Ground was broken Monday for one of the first major redevelopment projects to spring up along the Green Line light-rail route on St. Paul’s University Avenue.
The project, Hamline Station, will provide more than 100 affordable rental units and commercial space at the corner of University and Hamline avenues on the site of a vacant car dealership.
“When you’re one of the first out, you need to do it right, you need to do it big, you need to really make it happen the right way. I just think that we’ve got that,” said Paul Williams, executive director of Project for Pride in Living (PPL), the nonprofit developer of the site.
“The combination of the retail space, the common areas, the green space, higher density — it’s kind of modeling all those things that a lot of folks are talking about in terms of transit-oriented development.”

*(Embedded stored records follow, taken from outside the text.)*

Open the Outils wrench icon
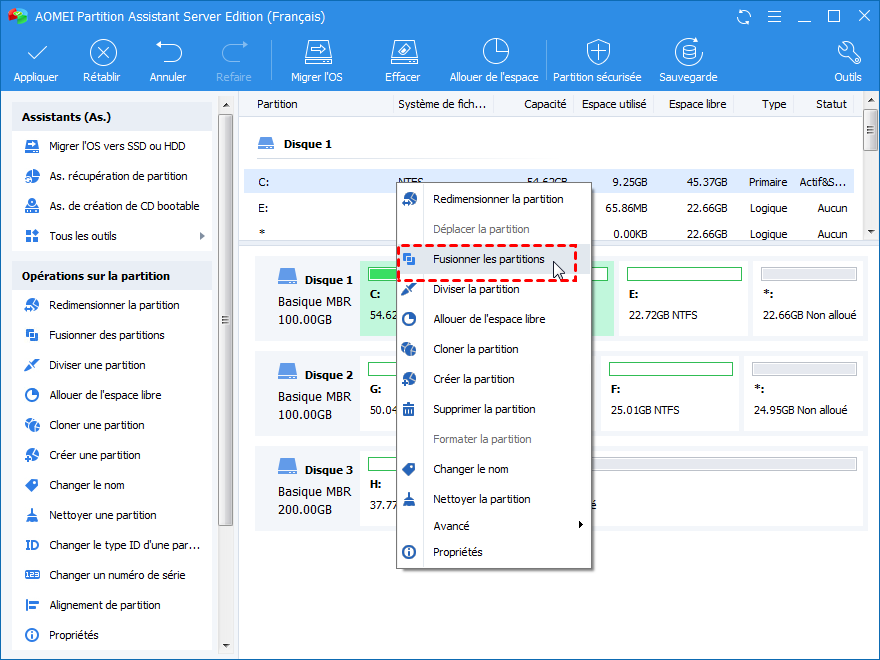Screen dimensions: 880x660 tap(847, 53)
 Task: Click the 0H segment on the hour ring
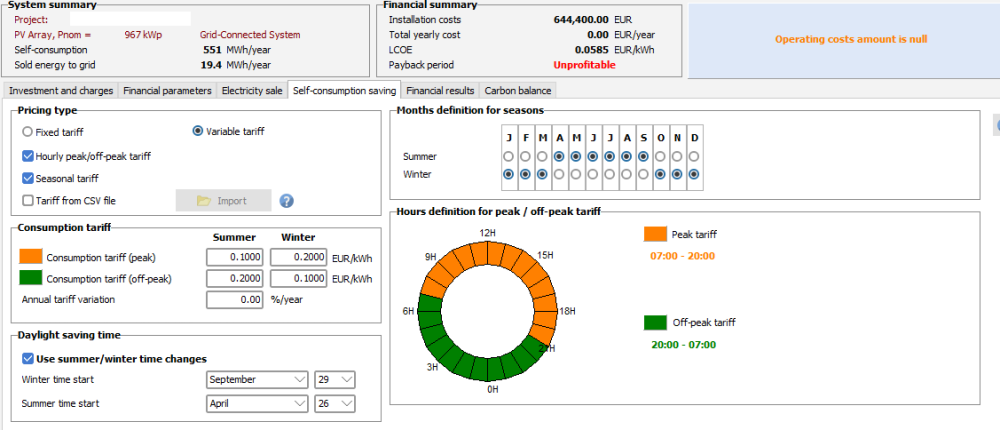pyautogui.click(x=490, y=373)
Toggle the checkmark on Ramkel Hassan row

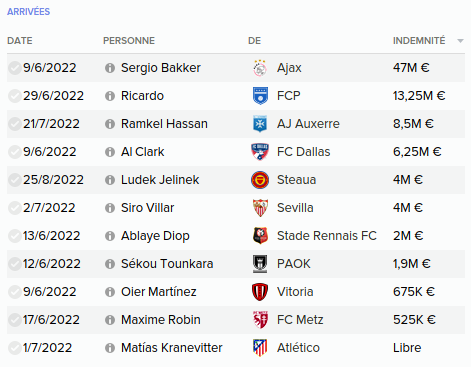click(x=15, y=124)
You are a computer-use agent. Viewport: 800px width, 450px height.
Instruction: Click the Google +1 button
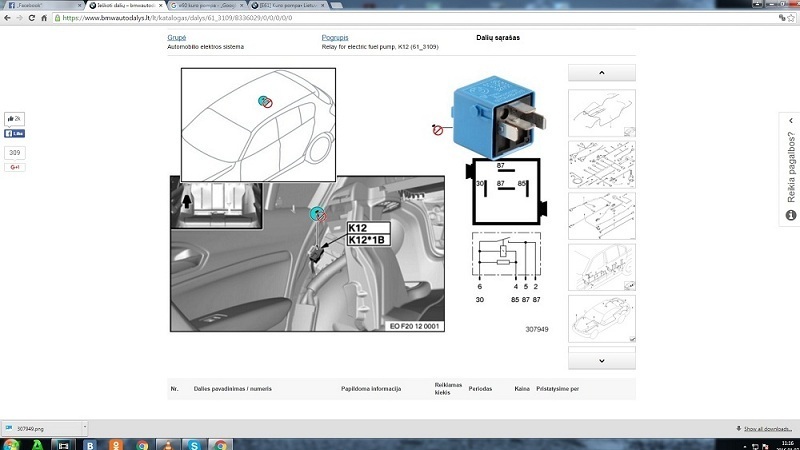(x=15, y=167)

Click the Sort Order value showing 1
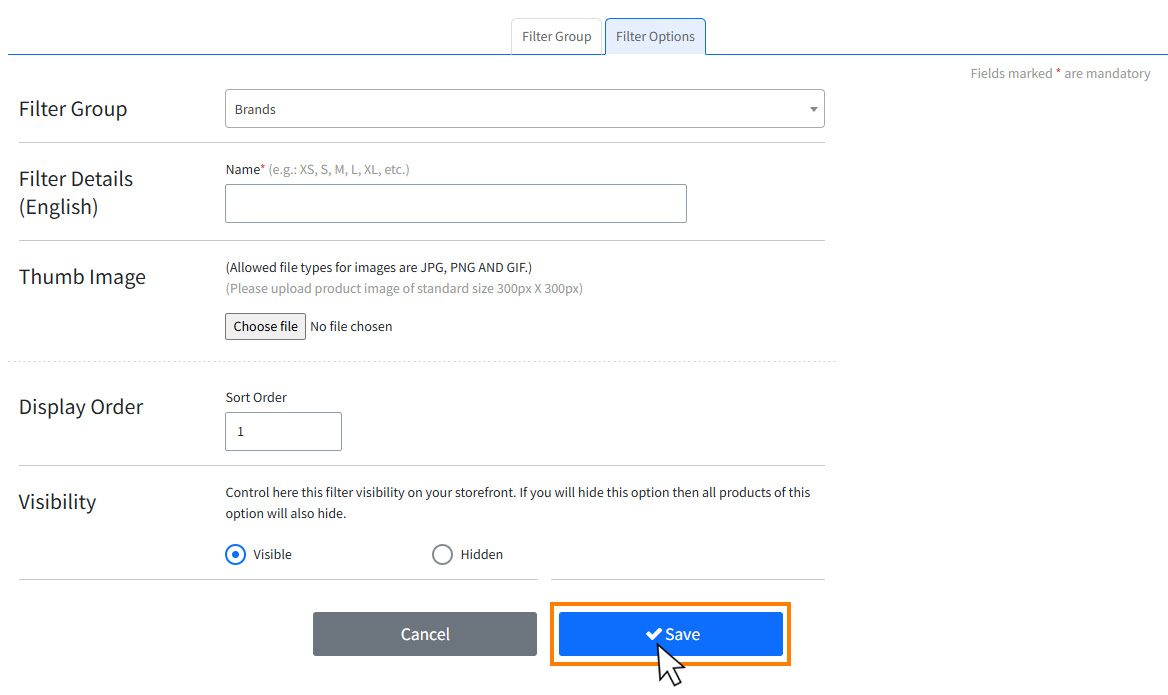(x=283, y=431)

The $28 million project, scheduled to open next summer, will rely on about $9 million in government help, including a $3.25 million grant from the Met Council, according to the nonprofit Local Initiatives Support Corp. (LISC).
It will feature twin four-story buildings, one with 57 units and the other with 51 units. All the rental units will be affordable. There also will be 14 units of permanent supportive housing for formerly homeless or disabled residents.
More than 13,000 square feet of commercial space will be on the first floor.
“It is about creating that opportunity,” St. Paul Mayor Chris Coleman said at the groundbreaking. “It is about bringing all of the partners together to make these things happen and to use this Green Line as a catalytic piece of future development, again not just about moving people but about building community.”
The project has a number of public, private and nonprofit partners, including the U.S. Department of Housing and Urban Development, Minnesota Housing Finance Agency, the Metropolitan Council, St. Paul, US Bank, Bremer Bank, the Family Housing Fund, Twin Cities Community Land Bank and Greater Metropolitan Housing Corporation.
There are several other projects that are going up or already have been built near the Green Line. Examples include the Old Home Dairy building, which is being renovated with government grants into low- and moderate-income apartments and commercial space, and Frogtown Square, a 2011 project at University and Dale Street that features affordable apartments for seniors above restaurants and stores.